Objective |
Continue the column on overproduction and underconsumption, starting after its last sentence.

Reading text |
[Begin]
Wednesday, September 1, 2010

Cooking the Books: Overproduction or underconsumption? (2010)

The Cooking the Books column from the September 2010 issue of the Socialist Standard

“Is Marx’s analysis of capitalism still valid today?” asked Jonny Ball in the anarchist paper Freedom (19 June). While trying to be generally sympathetic to Marx, he didn’t always get it right. According to him:
“Crises are not so much of a problem of overproduction, as this in itself is not a problem if people have the purchasing power to buy back what they produce, but the trigger in any recession is in fact, underconsumption.”
To back this up he quotes “the Marxist writer George Jackson” who wrote about production before 1929 increasing “without a corresponding increase in the ability of the great labouring masses to buy back what was being produced” and that therefore “it was underconsumption (not overproduction)” that led to stock market crash of 1929.

Overproduction occurs when too much of some good has been produced in relation to the market demand for it (not the same as the real need for it). It can affect any type of good – raw materials, steel, ships, consumer goods, anything.

Underconsumption has been defined in various ways but all have in common the view that consumer (paying) demand is too low.
[End]
Dataset excerpt |
[Begin]
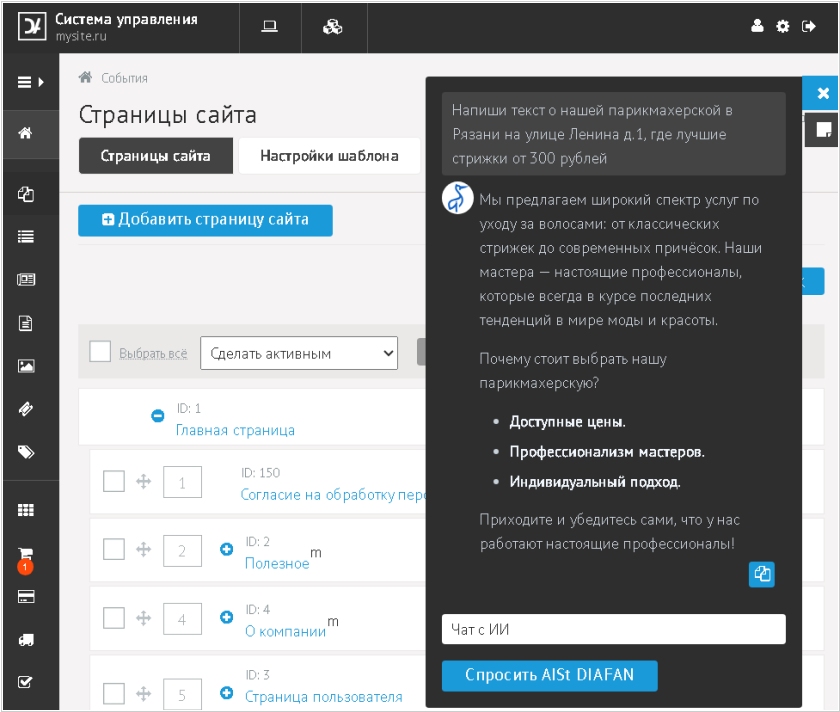Select checkbox for 'Полезное' page row
The height and width of the screenshot is (712, 840).
click(114, 550)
[End]
Result of this exercise |
Cruder versions of underconsumption argue that, because workers cannot buy back all they produce, a chronic shortage of purchasing power is built-in to capitalism requiring, for instance, exports to bridge the gap. It is true that workers cannot buy back all they produce but total paying demand is not made up just of what workers buy; it also includes what capitalist firms buy (raw materials, buildings and equipment, finished and semi-finished products).

More subtle versions argue that because the share of consumer demand in total demand is too low this prevents sustained, balanced growth. On this theory a crisis is precipitated when the production of consumer goods increases faster than consumer demand, which is mainly that of wage and salary workers.

A crisis can be triggered by such an overproduction of consumer goods, and a case can be made out for this being a factor in 1929, but this is not the only way a crisis can be triggered. Overproduction in any sufficiently important sector of the economy can do this. This is why it can be said that overproduction (not underconsumption) is the cause of crises, as the anarchic, competitive struggle for profits leads to the total production of capitalist firms in a particular sector coming to exceed the paying demand for its products and this having a knock-on effect throughout the economy.

It is not clear what Ball means when he says that overproduction “in itself is not a problem if people have the purchasing power to buy back what they produce”. If this is the case then there is no overproduction. Maybe he means overproduction in relation to needs rather than to paying demand, but this is not the sense that “overproduction” is usually used in economics.

But who is this “Marxist writer” George Jackson? Yes, it is George Jackson, the Black Panther and Soledad Brother, who was murdered in prison in 1971 at the age of 29. He spent his time in prison reading up on things and did become reasonably well-informed, but he would not have regarded himself as an authority on Marxian economics.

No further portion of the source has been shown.